Adding insult to injury for the generic drug manufacturers, GATT's transition provision allows generic manufacturers in other industries, such as computers, to go ahead with new products that were expected to be released after the current 17-year patent life ended. But the provisions say nothing about releasing generic drugs already under development.
Some lawmakers suggest GATT drafters accidentally overlooked generic drugs, providing name-brand drug makers with a lucrative loophole-an expanded window of time without generic competition. Legislators could close that loophole with a new bill releasing generic drugs under development at the time of GATT's enactment. At press time, Sen. David Pryor (D-Ark.) hoped to introduce such a bill.
However, William Haddad, chief executive officer of MIR Pharmaceutical Inc. of Brewster, N.Y., and head of the international committee of the Generic Pharmaceutical Industry Association (GPIA) in Washington, D.C., believes pharmaceutical lobbyists convinced legislators to leave generic drug competition out of GATT's transition clause.
"It is unconscionable," declares Haddad. "Lobbyists for the drug companies are like kids who keep pushing the extremes to see what they can get away with. It's going to cost consumers billions in windfall profits to these companies."
One company at the center of the debate is Glaxo Wellcome Inc. of Research Triangle Park, N.C. Under the old law, the patent for Glaxo's bestselling ulcer drug, Zantac, would have expired in December. With GATT's transition provisions, Zantac's patent now ends in July 1997-a 19-month extension that probably will net the company billions of dollars. For the year ending June 30, 1995, Zantac sales totaled $2.1 billion.
Glaxo spokesman Rick Sluder is quick to note that about 15 percent of the company's profits are plowed back into research and development. In 1995, Glaxo spent $1.9 billion on R&D. Sluder argues that more patent-generated profit for Glaxo means more money spent investigating new therapies.
"I would suggest that you look at what's really in the long-term interest of consumers," Sluder says. "Is that imitation drugs from the generic industry or innovation- funded by investment-from the research-based industry?"
But long-term interests are irrelevant if a consumer can't afford name-brand medication in the first place, counters Larry Sasich, a research analyst with Public Citizen, a consumer watchdog group in Washington, D.C.
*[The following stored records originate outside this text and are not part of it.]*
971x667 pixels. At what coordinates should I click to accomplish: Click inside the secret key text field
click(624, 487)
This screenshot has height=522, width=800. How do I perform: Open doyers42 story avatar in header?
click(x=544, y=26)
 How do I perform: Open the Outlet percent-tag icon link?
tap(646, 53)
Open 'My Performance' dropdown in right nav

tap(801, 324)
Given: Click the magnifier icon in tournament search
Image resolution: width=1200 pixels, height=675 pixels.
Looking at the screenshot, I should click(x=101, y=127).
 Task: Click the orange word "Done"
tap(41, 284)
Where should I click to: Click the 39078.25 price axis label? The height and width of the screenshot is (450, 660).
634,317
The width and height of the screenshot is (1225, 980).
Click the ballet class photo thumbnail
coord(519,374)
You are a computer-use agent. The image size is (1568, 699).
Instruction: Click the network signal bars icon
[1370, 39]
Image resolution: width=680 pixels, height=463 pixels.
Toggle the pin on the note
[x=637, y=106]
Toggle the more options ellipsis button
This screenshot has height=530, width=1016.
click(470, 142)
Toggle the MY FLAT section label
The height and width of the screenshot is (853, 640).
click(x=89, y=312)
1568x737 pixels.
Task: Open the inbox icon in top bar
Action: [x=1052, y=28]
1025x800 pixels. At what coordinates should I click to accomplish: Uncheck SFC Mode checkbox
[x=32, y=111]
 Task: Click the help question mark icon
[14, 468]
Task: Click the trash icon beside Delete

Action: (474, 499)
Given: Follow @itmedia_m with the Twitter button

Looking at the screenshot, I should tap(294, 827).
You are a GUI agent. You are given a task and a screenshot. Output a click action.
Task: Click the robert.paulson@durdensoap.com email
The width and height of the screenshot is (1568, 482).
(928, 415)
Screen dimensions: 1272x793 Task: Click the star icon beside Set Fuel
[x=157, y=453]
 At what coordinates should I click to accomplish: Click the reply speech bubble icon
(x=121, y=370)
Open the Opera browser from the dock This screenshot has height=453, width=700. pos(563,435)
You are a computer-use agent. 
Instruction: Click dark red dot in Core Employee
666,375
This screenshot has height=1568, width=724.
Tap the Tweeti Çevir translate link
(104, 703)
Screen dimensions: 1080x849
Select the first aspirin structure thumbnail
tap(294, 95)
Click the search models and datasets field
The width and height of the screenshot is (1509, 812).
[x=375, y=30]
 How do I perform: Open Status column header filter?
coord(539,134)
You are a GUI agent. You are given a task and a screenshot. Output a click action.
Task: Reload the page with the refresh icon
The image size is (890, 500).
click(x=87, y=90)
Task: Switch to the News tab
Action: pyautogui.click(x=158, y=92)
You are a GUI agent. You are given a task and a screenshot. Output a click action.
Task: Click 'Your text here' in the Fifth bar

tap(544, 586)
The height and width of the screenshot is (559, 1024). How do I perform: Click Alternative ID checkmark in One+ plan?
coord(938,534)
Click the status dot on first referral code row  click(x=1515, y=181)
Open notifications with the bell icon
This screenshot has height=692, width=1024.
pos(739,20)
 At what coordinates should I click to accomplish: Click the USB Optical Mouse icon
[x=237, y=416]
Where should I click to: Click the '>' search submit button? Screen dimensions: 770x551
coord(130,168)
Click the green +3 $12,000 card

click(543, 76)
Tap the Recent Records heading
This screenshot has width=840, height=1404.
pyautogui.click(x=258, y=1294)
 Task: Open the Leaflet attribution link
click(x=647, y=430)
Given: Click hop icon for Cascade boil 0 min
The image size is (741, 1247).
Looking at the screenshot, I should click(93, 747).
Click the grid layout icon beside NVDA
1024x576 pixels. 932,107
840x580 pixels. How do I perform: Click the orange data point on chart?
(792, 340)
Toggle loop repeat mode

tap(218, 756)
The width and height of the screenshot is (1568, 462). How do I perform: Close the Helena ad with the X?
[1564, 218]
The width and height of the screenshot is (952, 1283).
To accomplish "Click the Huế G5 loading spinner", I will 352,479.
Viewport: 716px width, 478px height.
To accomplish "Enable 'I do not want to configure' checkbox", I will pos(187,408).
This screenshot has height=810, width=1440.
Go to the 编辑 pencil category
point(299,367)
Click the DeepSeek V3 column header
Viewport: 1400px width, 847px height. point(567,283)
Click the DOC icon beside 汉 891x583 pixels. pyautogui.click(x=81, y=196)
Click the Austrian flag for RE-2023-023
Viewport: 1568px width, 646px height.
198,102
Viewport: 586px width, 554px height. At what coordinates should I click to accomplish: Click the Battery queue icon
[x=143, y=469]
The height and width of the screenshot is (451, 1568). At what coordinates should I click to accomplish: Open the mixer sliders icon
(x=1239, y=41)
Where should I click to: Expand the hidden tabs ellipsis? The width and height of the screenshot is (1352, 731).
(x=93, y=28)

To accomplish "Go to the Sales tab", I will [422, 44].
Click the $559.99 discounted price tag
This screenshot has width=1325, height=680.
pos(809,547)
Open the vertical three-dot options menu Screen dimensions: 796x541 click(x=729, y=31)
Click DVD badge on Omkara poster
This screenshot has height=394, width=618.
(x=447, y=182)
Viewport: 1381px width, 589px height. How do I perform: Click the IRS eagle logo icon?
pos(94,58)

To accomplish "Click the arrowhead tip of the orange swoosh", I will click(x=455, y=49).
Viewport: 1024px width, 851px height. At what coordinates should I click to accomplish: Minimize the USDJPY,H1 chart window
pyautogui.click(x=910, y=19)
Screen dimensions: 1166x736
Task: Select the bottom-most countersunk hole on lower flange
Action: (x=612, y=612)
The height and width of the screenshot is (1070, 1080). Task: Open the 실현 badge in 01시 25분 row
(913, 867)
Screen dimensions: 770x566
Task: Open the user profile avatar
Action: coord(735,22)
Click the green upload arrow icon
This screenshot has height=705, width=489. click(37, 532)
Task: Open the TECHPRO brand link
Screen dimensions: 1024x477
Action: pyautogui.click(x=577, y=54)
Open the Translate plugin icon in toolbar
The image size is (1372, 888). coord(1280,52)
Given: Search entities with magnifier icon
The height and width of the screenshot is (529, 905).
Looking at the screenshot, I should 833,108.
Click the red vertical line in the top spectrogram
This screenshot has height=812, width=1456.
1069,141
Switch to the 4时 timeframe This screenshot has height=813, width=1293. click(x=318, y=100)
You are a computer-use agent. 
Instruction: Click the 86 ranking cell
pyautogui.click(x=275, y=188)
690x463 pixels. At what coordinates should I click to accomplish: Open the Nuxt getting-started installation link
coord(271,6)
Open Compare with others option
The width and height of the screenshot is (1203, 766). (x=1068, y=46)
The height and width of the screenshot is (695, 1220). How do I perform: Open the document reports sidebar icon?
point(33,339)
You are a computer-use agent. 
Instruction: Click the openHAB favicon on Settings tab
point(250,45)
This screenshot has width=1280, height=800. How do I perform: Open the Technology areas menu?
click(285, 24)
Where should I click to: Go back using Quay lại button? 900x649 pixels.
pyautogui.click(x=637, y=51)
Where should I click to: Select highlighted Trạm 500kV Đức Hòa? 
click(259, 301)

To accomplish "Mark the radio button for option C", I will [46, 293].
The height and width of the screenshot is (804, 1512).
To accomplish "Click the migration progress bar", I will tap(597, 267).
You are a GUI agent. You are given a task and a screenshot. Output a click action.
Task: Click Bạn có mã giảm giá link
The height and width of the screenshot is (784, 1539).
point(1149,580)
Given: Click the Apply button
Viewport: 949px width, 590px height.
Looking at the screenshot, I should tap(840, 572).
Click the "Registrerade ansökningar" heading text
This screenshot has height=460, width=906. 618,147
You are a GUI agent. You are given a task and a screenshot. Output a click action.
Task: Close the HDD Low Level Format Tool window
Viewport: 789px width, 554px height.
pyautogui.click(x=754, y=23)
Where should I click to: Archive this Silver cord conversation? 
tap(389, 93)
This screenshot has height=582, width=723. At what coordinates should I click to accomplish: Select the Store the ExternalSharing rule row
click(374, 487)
"Despite the company line, high prices just aren't a total benefit for society," Sasich says. "If people can't afford to get the medication that results from so-called innovation, then what's the point?"
Haddad notes that sick people aren't the only ones paying high prices for brand-name drugs-taxpayers fund Medicaid and other subsidized insurance. "Patent extension will be a major issue in 1996," Haddad predicts.
While generic and name-brand drug companies battle over patents, clinical scientists are wandering into new regulatory terrain. In gene therapy, researchers snipping and splicing bits of viral vectors will soon find themselves with novel combinations of agents that require FDA approval, according to Douglas Jolly, vice president of scientific affairs at Chiron Viagene Inc. in San Diego, which is conducting a number of gene therapy trials to treat HIV (K.S. Brown, The Scientist, Nov. 13, 1995, page 1).
NEW-WAVE QUESTIONS: Chiron Viagene vice president Douglas Jolly notes that therapies that combine vectors create a conundrum over proper regulatory procedures. "Working with drugs in the past, like cancer drugs, agents have been approved individually, and physicians have then used them in combination," Jolly explains. "But with gene therapy and the new biologics, you may want to use two agents that, by themselves, are not that good. Getting approval for either one would be difficult. But together, they are efficacious. Going about that combination is a real regulatory puzzle."
One gene therapy example involves so-called suicide genes. These genes produce enzymes that become toxic when exposed to a certain drug. For instance, researchers hope to insert a thymidine kinase enzyme-producing gene into a patient's tumor cells. They will then give the patient the drug ganciclovir, which should disable the kinase enzyme-and the tumor cell that contains it.
From a regulatory standpoint, that much is fairly clear, Jolly says. But in fighting cancer, the suicide gene approach might work best if combined with doses of a gene for a disease-fighting protein like gamma interferon, which also would be shuttled into cells via a gene therapy vector.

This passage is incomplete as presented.